SGM experience discrimination and persecution world-wide. In the US, there is increasing difficulty accessing necessary healthcare. Furthermore, there are many countries in Africa, the Middle East, and Southeast Asia where SGM status is still criminalized.4 With these challenges, SGM are at higher risk of developing perinatal mental illness.5,6 As an international organization devoted to the treatment and research of perinatal mental health, it is vital that we are able to serve this vulnerable population with competence, respect, and understanding.

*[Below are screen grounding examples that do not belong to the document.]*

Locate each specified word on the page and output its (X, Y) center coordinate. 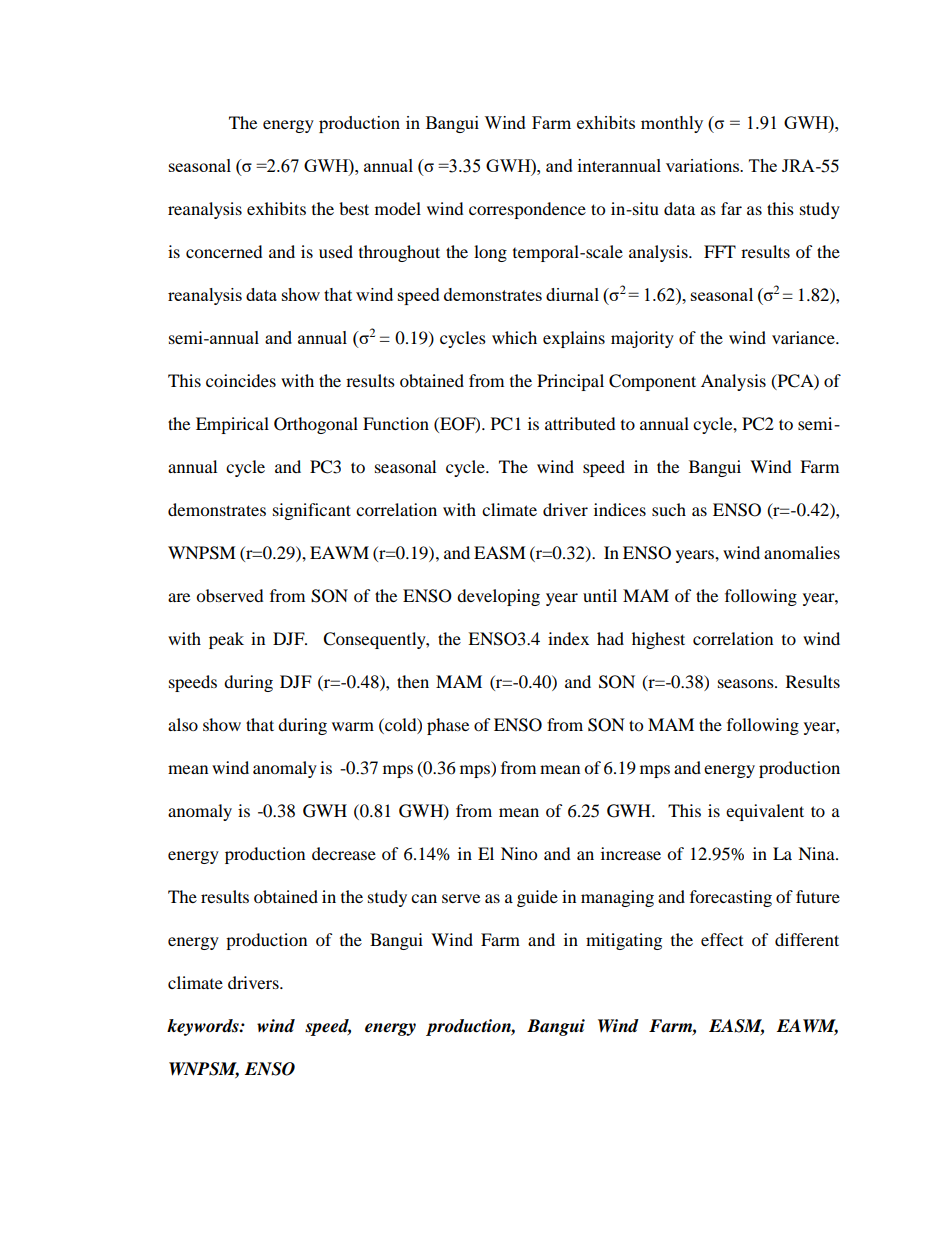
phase (448, 726)
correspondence (527, 210)
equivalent (765, 812)
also (183, 724)
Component (652, 382)
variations (703, 165)
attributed (580, 423)
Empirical (232, 425)
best (354, 208)
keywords (204, 1027)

If you are interested in joining the SGM SIG, please click here to email the SIG Chair, Leiszle Lapping-Carr.


Leiszle Lapping-Carr, PhD
Clinical Psychologist
SIG Chair

Gretchen Anderton, LCSW, PhD
Clinical Social Worker

Bruno Pereira da Silva, PhD, MSc
Adjunct Professor of Mental Health Nursing


1 Everett, B.G., Kominiarek, M.A., Mollborn, S. et al. Sexual Orientation Disparities in Pregnancy and Infant Outcomes. Matern Child Health J 23, 72–81 (2019).
2 Gates, G. J. (2015). Marriage and Family: LGBT Individuals and Same-Sex Couples. The Future of Children, 25(2), 67–87.
3 Goldberg, A. E., Allen, K. R., Ellawala, T. and Ross, L. E. (2018). Male-Partnered bisexual women's perceptions of disclosing sexual orientation to family across the transition to parenthood: Intensifying heteronormativity or queering family?. Journal of Marital and Family Therapy, 44, 150– 164. doi: 10.1111/jmft.12242
4 “Map of Countries that Criminalise LGBT People.” Human Dignity Trust, June 17, 2022.
5 Flanders, C. E., Gibson, M. F., Goldberg, A. E., & Ross, L. E. (2016). Postpartum depression among visible and invisible sexual minority women: A pilot study. Archives of women's mental health, 19(2), 299-305.
6 Marsland, S., Treyvaud, K., & Pepping, C. A. (2022). Prevalence and risk factors associated with perinatal depression in sexual minority women. Clinical Psychology & Psychotherapy, 29(2), 611-621.